Specifying the expectations about a certain event in CodeInsights is very easy, the teacher just needs to decide if s/he wants to define expectations about an event related to a particular assignment, a particular class or a global event. The teacher can also define expectations about the occurrence of a certain event concerning a particular student. In any case, the teacher must specify the date and time when the system will check if the expectations are met or not; the type of verification to be performed; and for each possible event, the expectations interval (inferior - superior), the probability of the occurrence of that event and finally, the value of the desirability - D.

For instance, let’s suppose that the teacher wants to introduce into CodeInsights the expectations and desirabilities shown in Table 4. To accomplish this, the teacher just needs to fill a form similar to the one depicted in Fig. 3.

Fig. 3.
figure 3

The form used to insert the expectations and desires chosen by the teacher

On the specified date and time, CodeInsights will automatically perform the necessary operations to check if the expectations about a certain event are met or not, and according to these expectations and desirabilities defined by the teacher, determine if a new notification should be generated or not. If so, the new notification is generated and presented immediately to the teacher if s/he is using CodeInsights at that moment. Otherwise, when the teacher logs in the system, a list of all the new notifications will be available, as shown in Fig. 4.

Fig. 4.
figure 4

Example of the notifications list

The teacher can then explore those notifications and take the remedial measures considered necessary to overcome the problems that some students may be facing.

4 Discussion and Conclusions

In this paper, we have presented CodeInsights, a monitoring tool capable of collecting data from students in the form of code snapshots and, with the information that results from processing these snapshots, notify the teachers about the situations where their intervention may be crucial.

To avoid exposing the teacher to an overload of notifications, we have decided to integrate into the system a cognitive artificial selective attention mechanism capable of presenting to the teachers only the most relevant notifications, according to the teacher’s expectations/beliefs.

It is important to notice that the use of the proposed system per se will not have any direct impact on the students’ performance. The system provides data, visualizations, and notifications to the teachers, but if they do not check the system regularly and, if based on the information provided, they do not take the most appropriate measures, then the impact of using the system will be null.

Due to academic schedule constraints, we have not yet been able to perform a full evaluation of CodeInsights with the cognitive artificial selective attention mechanism integrated. However, preliminary tests that we have performed so far have shown us that the system is, in fact, working as supposed. The system is selecting only the most relevant notifications to present to the teacher, according to the criteria defined by the principle of selective attention.

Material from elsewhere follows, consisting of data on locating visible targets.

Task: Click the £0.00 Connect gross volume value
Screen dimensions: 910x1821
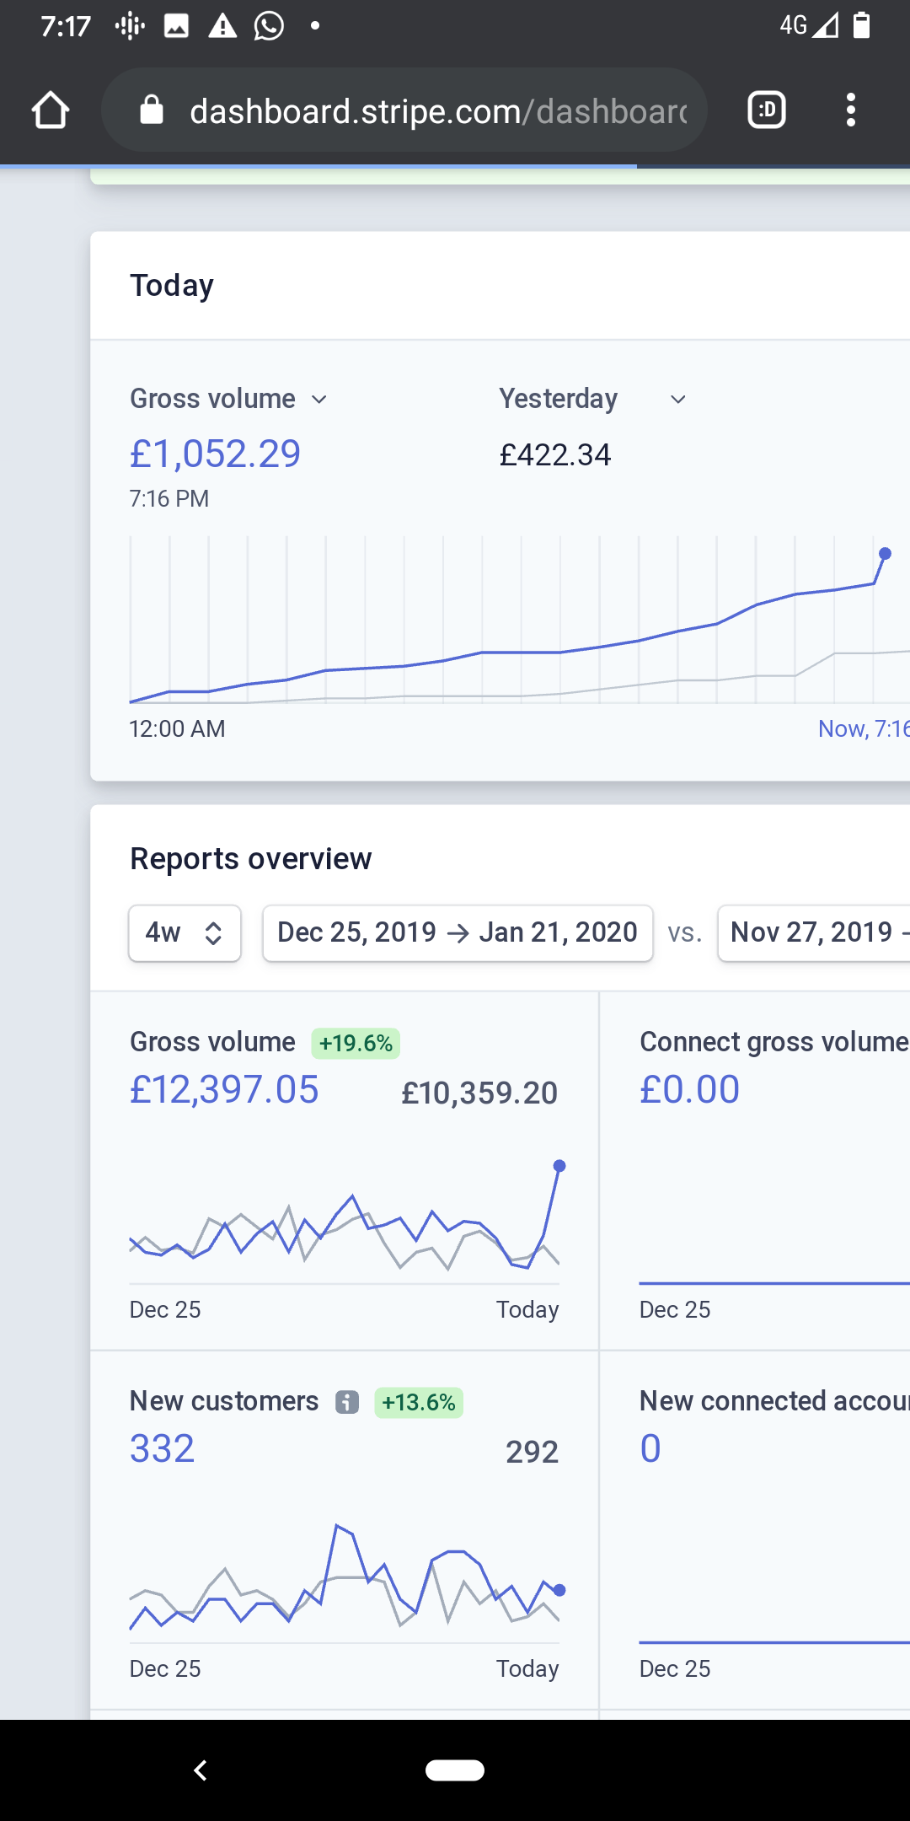Action: click(689, 1089)
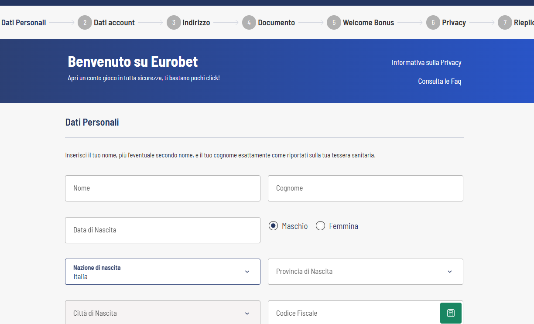Click the green fiscal code calculator icon
The width and height of the screenshot is (534, 324).
point(451,313)
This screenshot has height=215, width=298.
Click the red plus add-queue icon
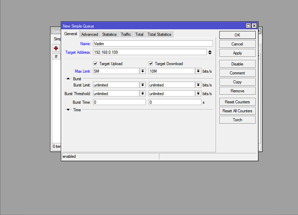56,48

In the current version of the system, the teacher has to set the values for the expectations, desirabilities and thresholds manually. Although it can be done in a very easy way, we plan to develop a “baseline” student model based on data from previous editions of the course. This way, the teacher would only need to specify the expectations and desirabilities for new assignments or if s/he wants to overwrite certain values (since the students are not the same, some values may not make sense for the new group of students).

CodeInsights was planned to be used in the context of face-to-face classes. Nevertheless, it will also be of great (if not greater) importance in the context of distance learning, where in most cases there is a considerable geographical and even temporal distance between teachers and students.